##### GIVEN PASSAGE #####

Part II Situations of Armed Conflict in 2012, Situations of Armed Conflict in 2012, Armed Conflict in Gaza in 2012

Stuart Casey-Maslen

From: The War Report: 2012

Edited By: Stuart Casey-Maslen

Subject(s):
Armed conflict, non-international — Military matters — Armed attack

(p. 110) Armed Conflict in Gaza in 2012

Key Conflict Statistics for 2012

Palestinian civilian deaths:

100

(Source: OCHA)

Palestinians injured:

1,269 (est.)

(Sources: UN; IDMC)

Palestinian children deaths:

39

(Source: OCHA)

Israeli civilian deaths:

4

(Source: OHCHR)

Israeli civilians injured:

219

(Source: OCHA)

Palestinian militant deaths:

74

(Source: OCHA)

Israeli military deaths:

2

(Source: OHCHR)

Israeli military injured:

20

(Source: OHCHR)

Civilians displaced:

144,500

(Source: IDMC)

Classification of the Conflict

Israeli armed forces were involved in an armed conflict of a non-international character (NIAC) with Hamas and Islamic Jihad for eight days in November 2012. This characterization is controversial. Some might characterize the conflict as international.1

Summary of Applicable International Law

All parties to the conflict were bound by, inter alia: Common Article 3 to the 1949 Geneva Conventions; the customary international humanitarian law (IHL) rules of distinction, proportionality, and precautions in attacks; the obligation not to recruit and use children as soldiers; and the duty to respect, at a minimum, fundamental human rights. This includes the duty to respect the rights to life and to freedom from (p. 111) torture or other forms of cruel, inhuman, or degrading treatment or punishment. In addition, Israel is bound extraterritorially by its human rights obligations.2

Israel has not adhered to either the 1997 Anti-Personnel Mine Ban Convention (APMBC) or the 2008 Convention on Cluster Munitions (CCM).

#####

■ ACTIONS TO TAKE ■
1 - Summarize the excerpt on the 2012 Gaza conflict in two sentences.
2 - According to the excerpt on the 2012 Gaza conflict, how many civilians were displaced?
3 - Write the next paragraph of the excerpt on the 2012 Gaza conflict.

##### DATA RECORDS #####

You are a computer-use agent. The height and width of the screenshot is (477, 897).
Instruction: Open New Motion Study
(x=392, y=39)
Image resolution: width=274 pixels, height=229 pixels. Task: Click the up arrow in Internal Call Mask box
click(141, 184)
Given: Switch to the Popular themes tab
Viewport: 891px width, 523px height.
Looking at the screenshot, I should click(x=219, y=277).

#####

■ TASK-BY-TASK ANSWERS ■
1 - Israeli armed forces fought Hamas and Islamic Jihad for eight days in November 2012 in a conflict classified as non-international, a characterization the excerpt calls controversial. All parties were bound by rules that include Common Article 3 to the 1949 Geneva Conventions and customary international humanitarian law, and Israel has not adhered to the Anti-Personnel Mine Ban Convention or the Convention on Cluster Munitions.

2 - 144,500, according to IDMC.

3 -
History of the Conflict3

In early 2006, Hamas won legislative elections in the Palestinian territories challenging Fatah’s leadership of the Palestinian national movement. Tensions over control of Palestinian security forces soon erupted into the 2007 Battle of Gaza, after which Hamas retained control of Gaza while its officials were ousted from government positions in the West Bank. Israel and Egypt then imposed an economic blockade on Gaza, on the grounds that Fatah forces were no longer providing security there.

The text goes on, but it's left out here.